47. I have attached significant weight to Dr Dhumad’s opinion. The difficulty I have in accepting it as a sufficient basis upon which to find the burden of proof discharged is this. Dr Dhumad very specifically premises his analysis on his own belief about two matters: whether the Appellant will have the support of his family, and whether he will be able to access medication. It was his belief that he would have neither. In respect of the former Judge Saffer has though made findings that the Appellant’s brother will support him. In respect of the latter, I have accepted that the Appellant will receive appropriate treatment for his illness in Sri Lanka. It is not clear to me from his report whether he believes there to be a real risk that the Appellant would try and kill himself even if these protective factors are in place: in other words that the Appellant will be so overwhelmed by his delusional fears/paranoia that there is a real risk of his completing suicide. Without such medical evidence, the burden of proof cannot be discharged.
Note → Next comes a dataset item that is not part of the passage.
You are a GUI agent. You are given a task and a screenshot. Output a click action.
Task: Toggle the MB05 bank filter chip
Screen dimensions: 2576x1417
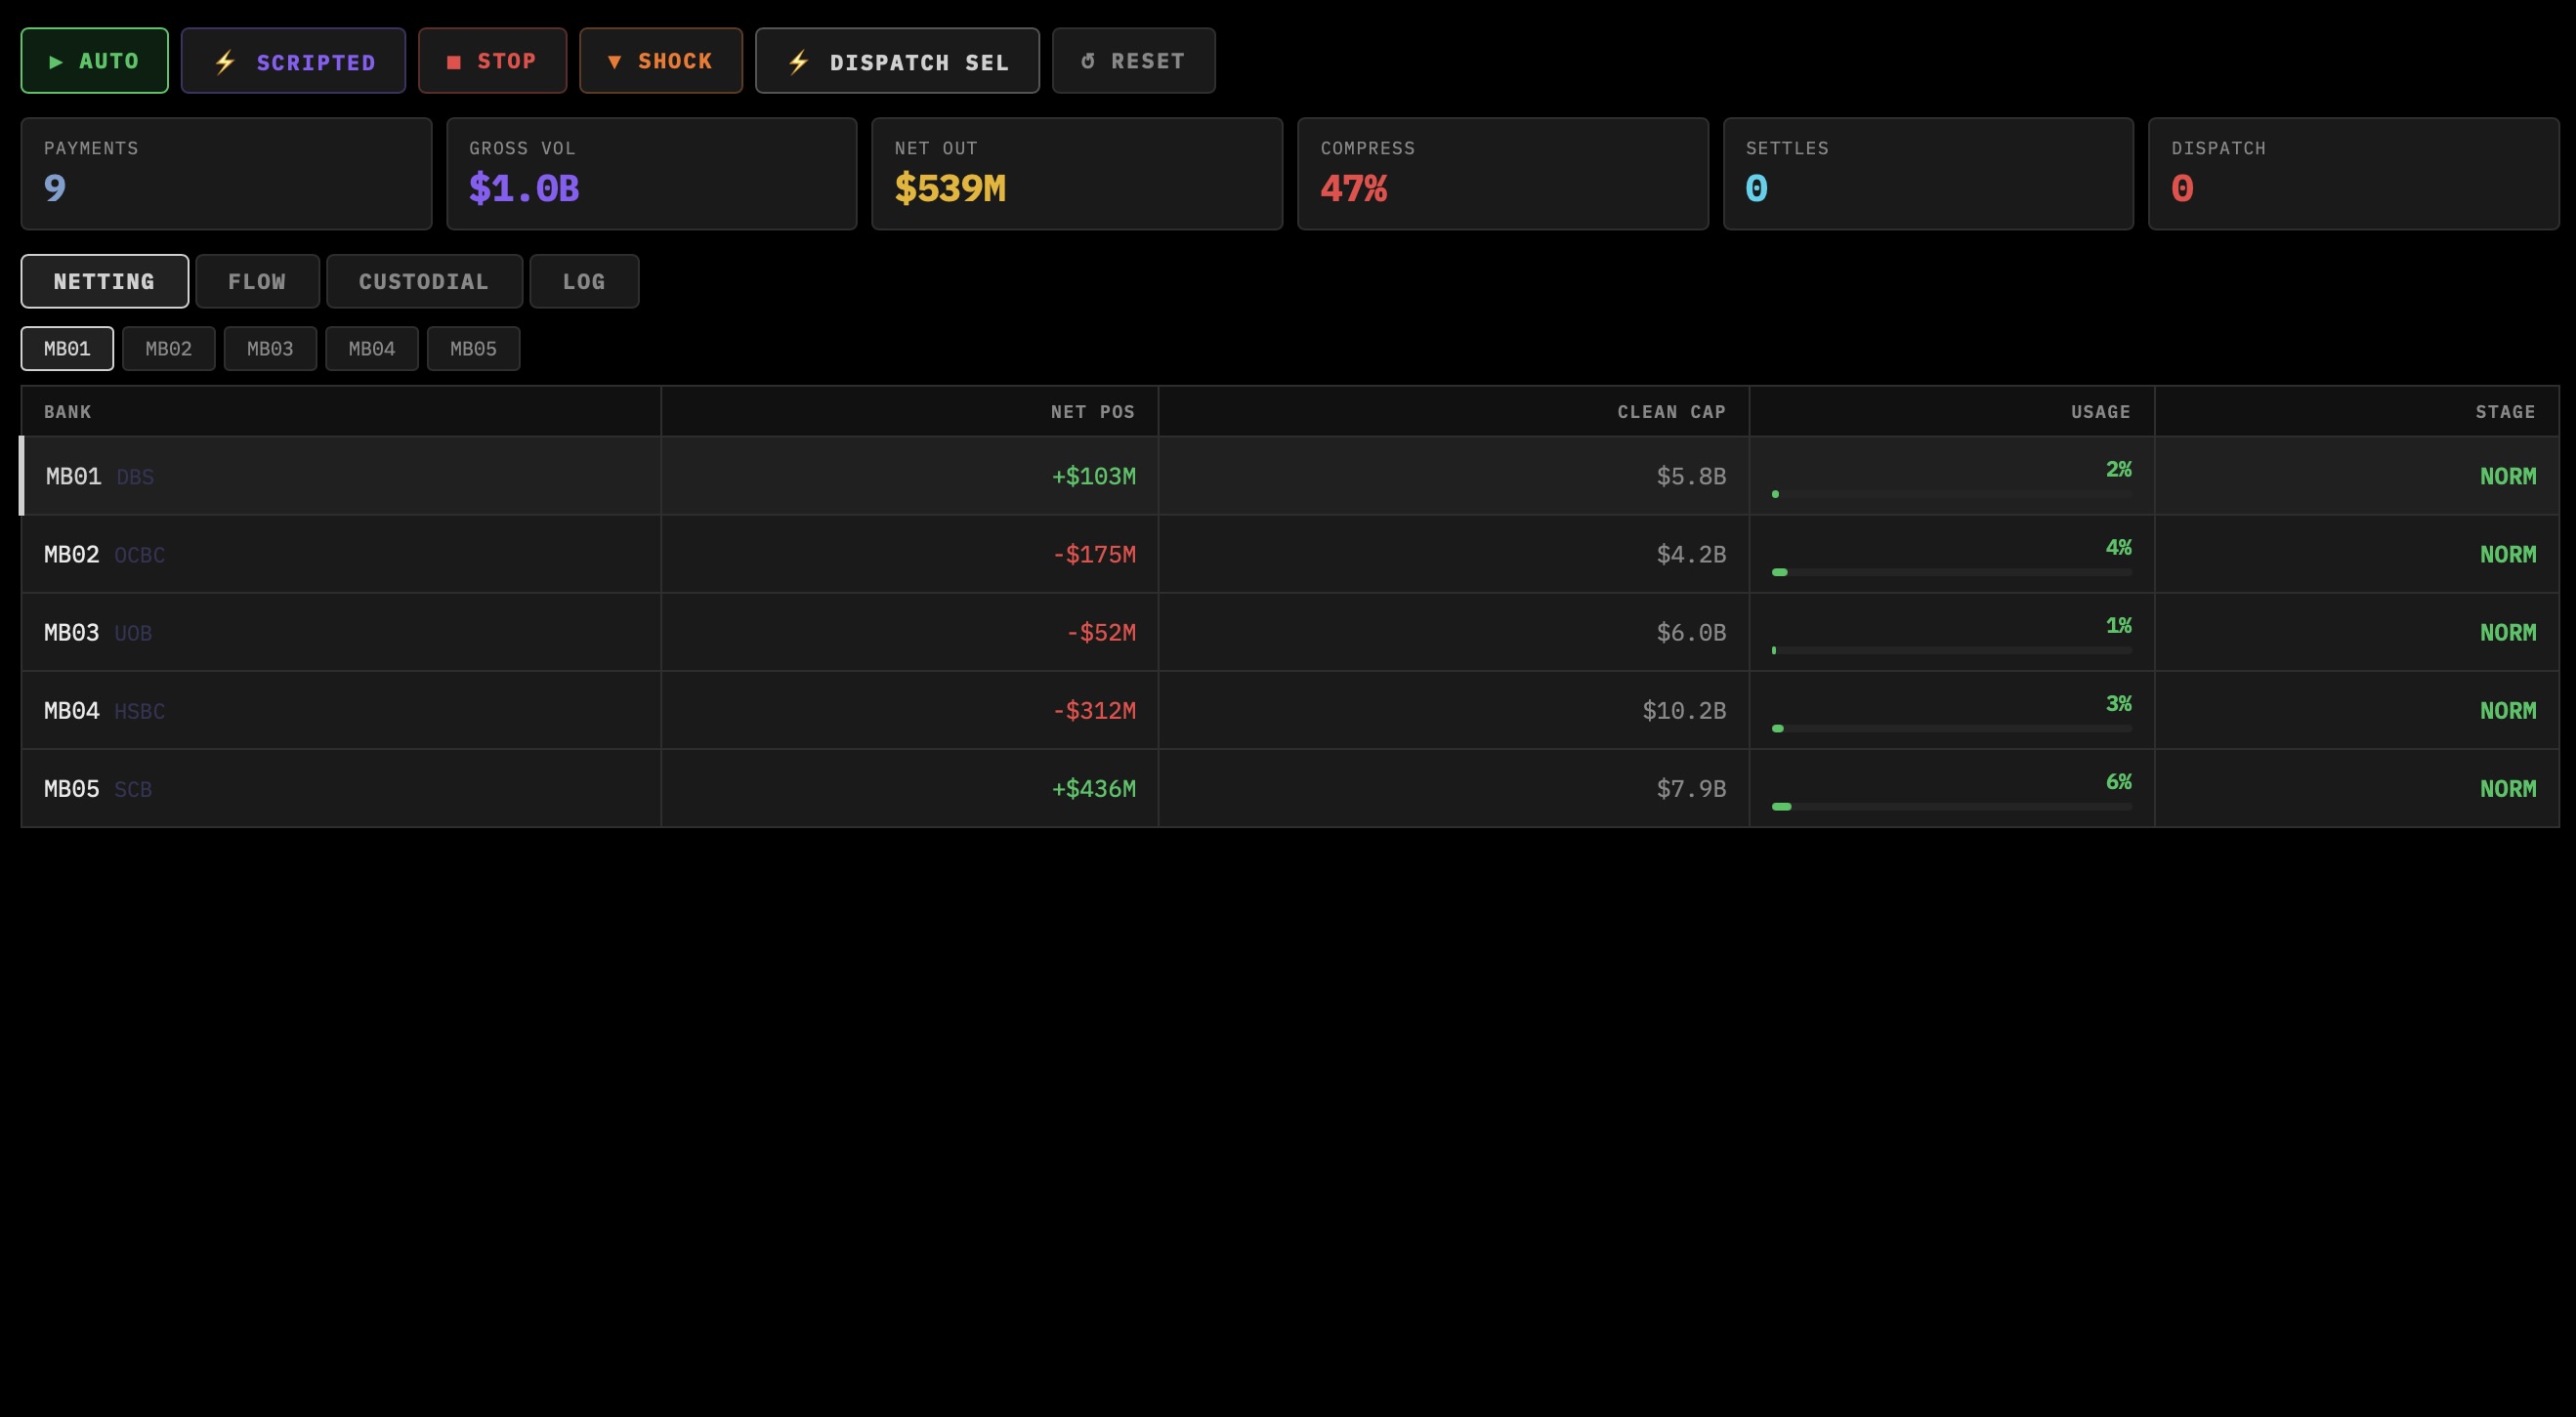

48. It follows that this appeal must therefore be dismissed on the evidence that is before me.

49. It is clear that further medical evidence must be obtained about the Appellant before he could be removed. I say this because Dr Dhumad assessed him as not fit to fly in August 2022 and without further investigation and certification no commercial airline will carry him. It seems to me that given the severity of the Appellant’s illness it would at that stage be appropriate for medical opinion to be sought on the question I pose at paragraph 43 above, given in the context of findings of fact made in this appeal. Should the medical opinion be at that stage that there would be a real risk, then it would be incumbent on the Secretary of State to seek urgent assurance from the Sri Lankan authorities that they have in place the mechanisms to protect and safeguard the Appellant’s wellbeing. I say this because the evidence I have been shown in this appeal does not specifically address that question.


Decisions

50. The decision of the First-tier Tribunal is set aside to the extent identified above.

51. The decision in the appeal is remade as follows: the appeal is dismissed.

52. There is an order for anonymity.